GIVEN TASK: Count the lines in the entries below that contain the string "height". Reply with the number alone.

LISTING:
************
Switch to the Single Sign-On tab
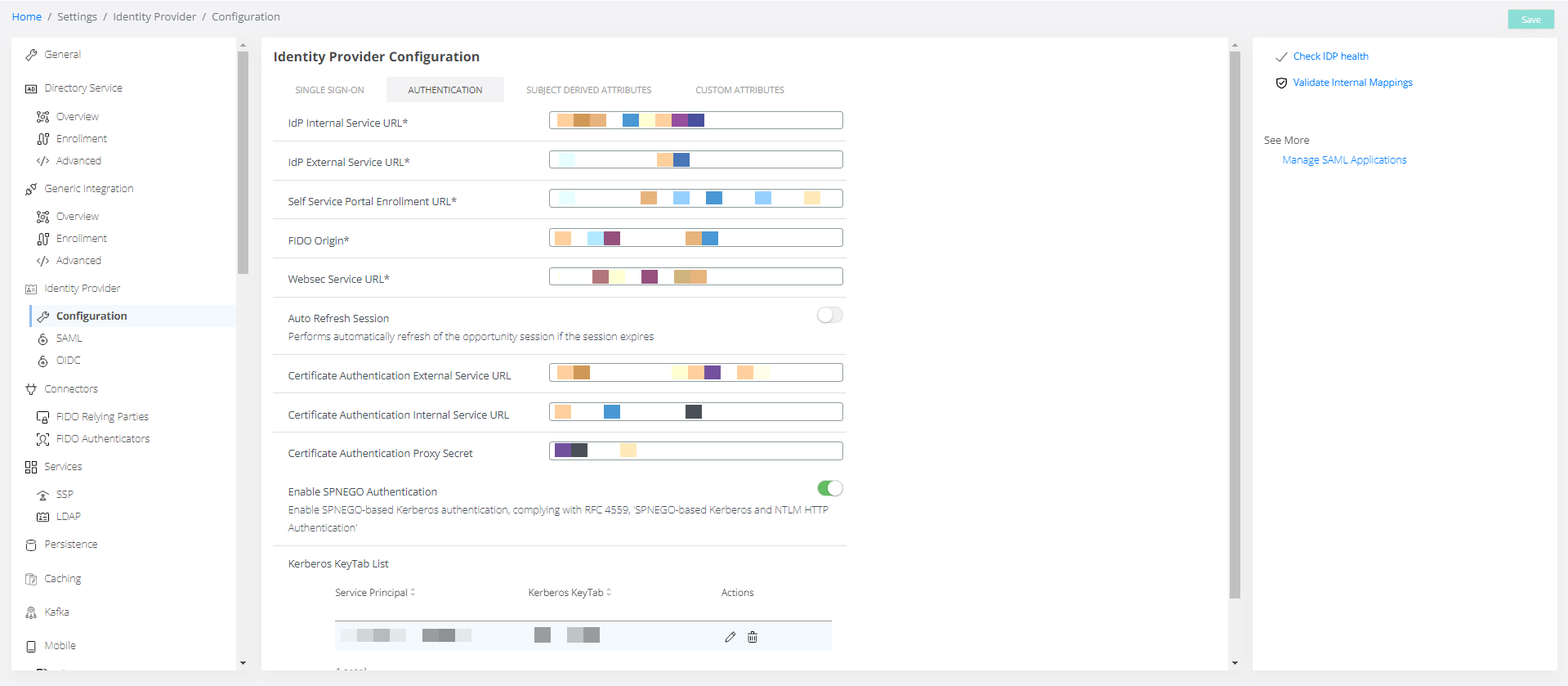Screen dimensions: 1568x686 pos(329,90)
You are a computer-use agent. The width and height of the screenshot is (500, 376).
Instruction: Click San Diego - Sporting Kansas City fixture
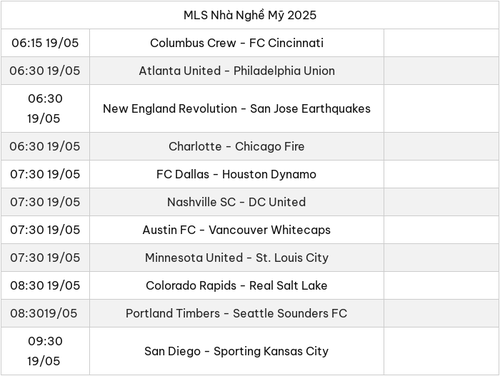pos(236,351)
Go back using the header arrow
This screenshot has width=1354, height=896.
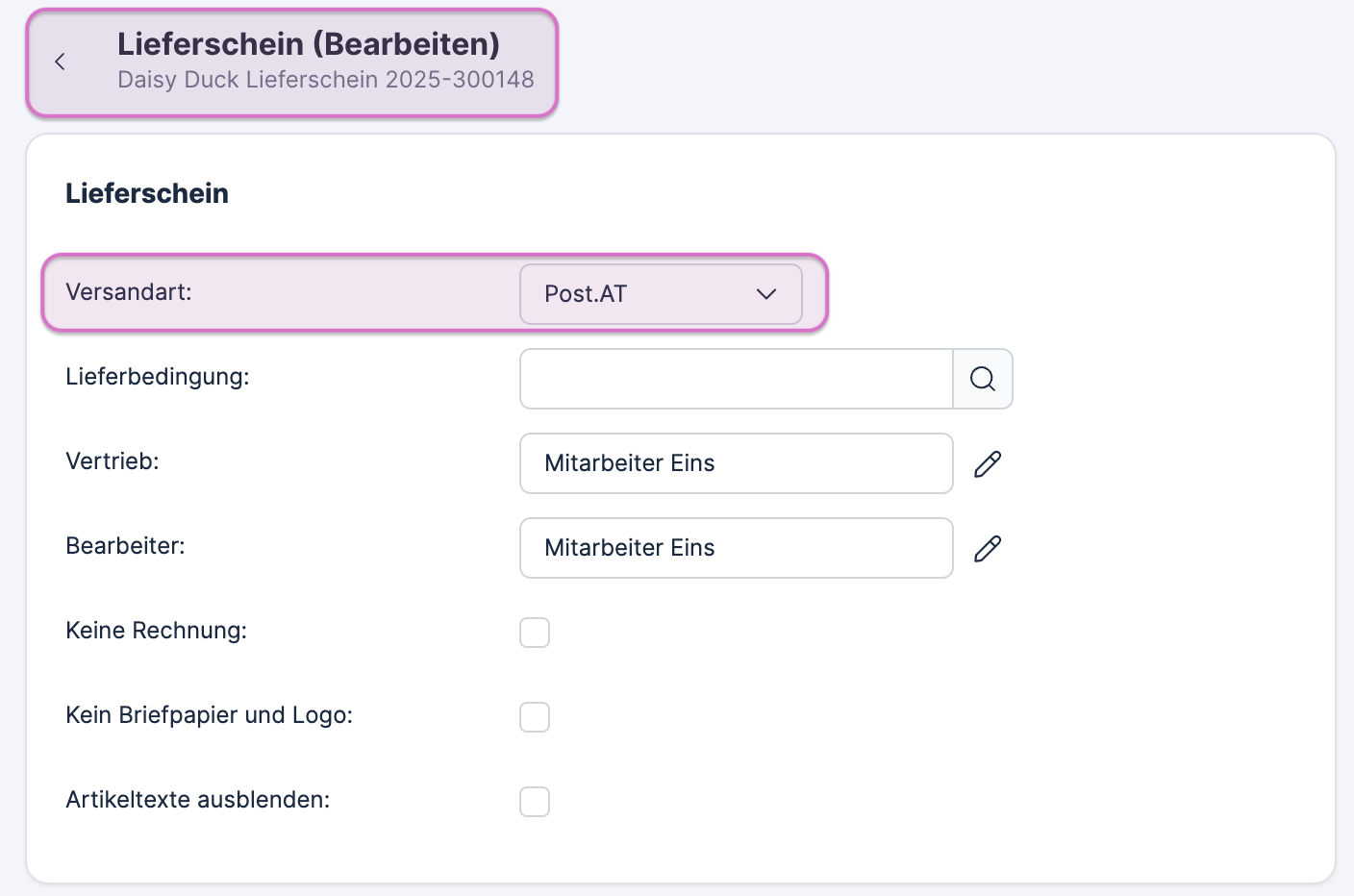tap(61, 62)
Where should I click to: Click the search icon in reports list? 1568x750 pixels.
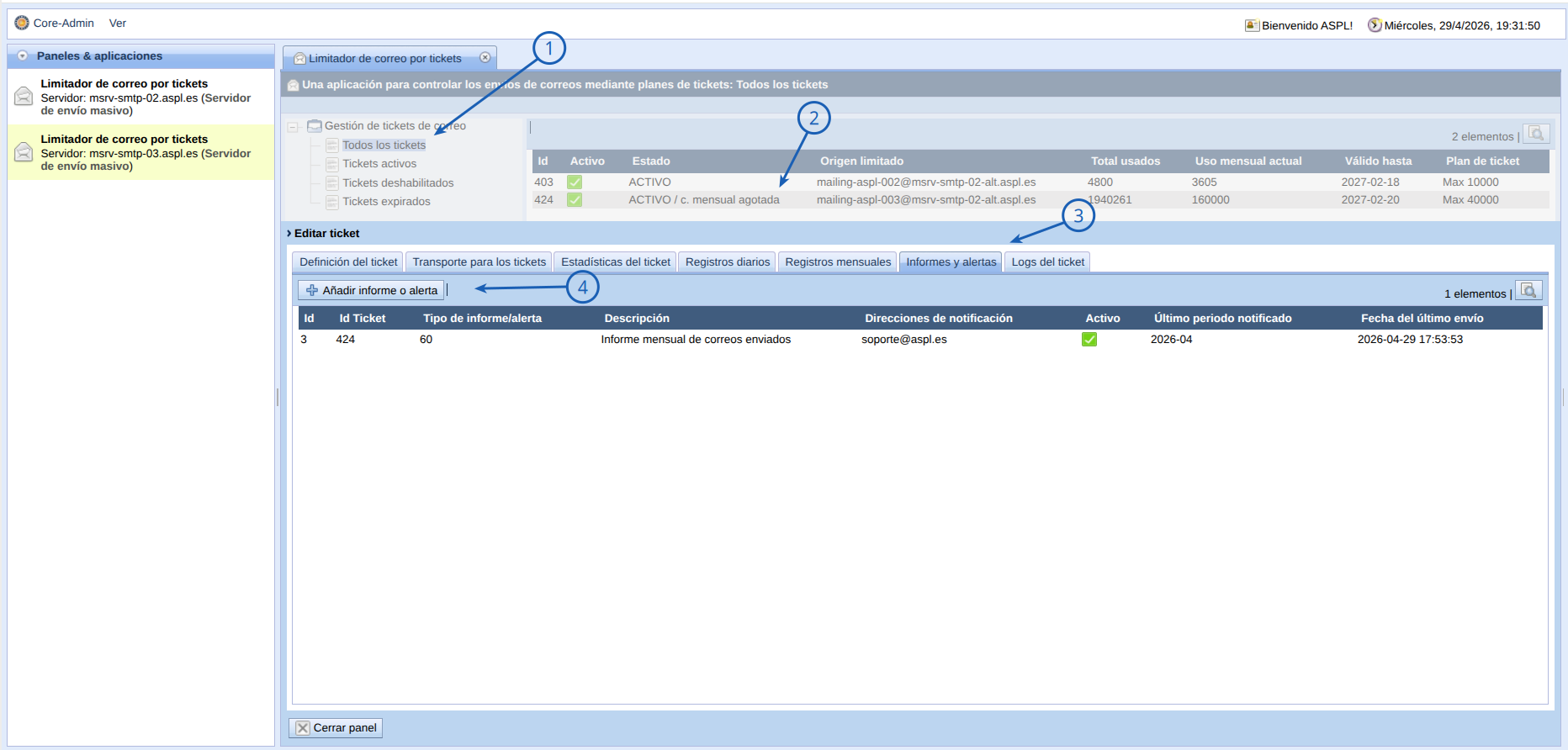1528,291

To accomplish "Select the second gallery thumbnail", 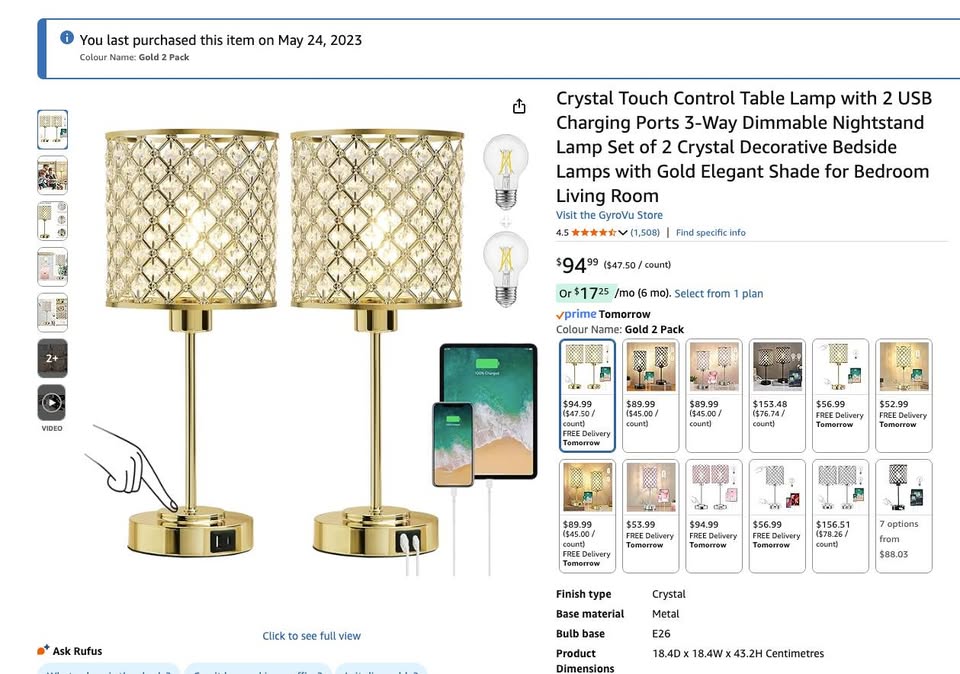I will pos(52,174).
************
RESPONSE TO THE TASK: 2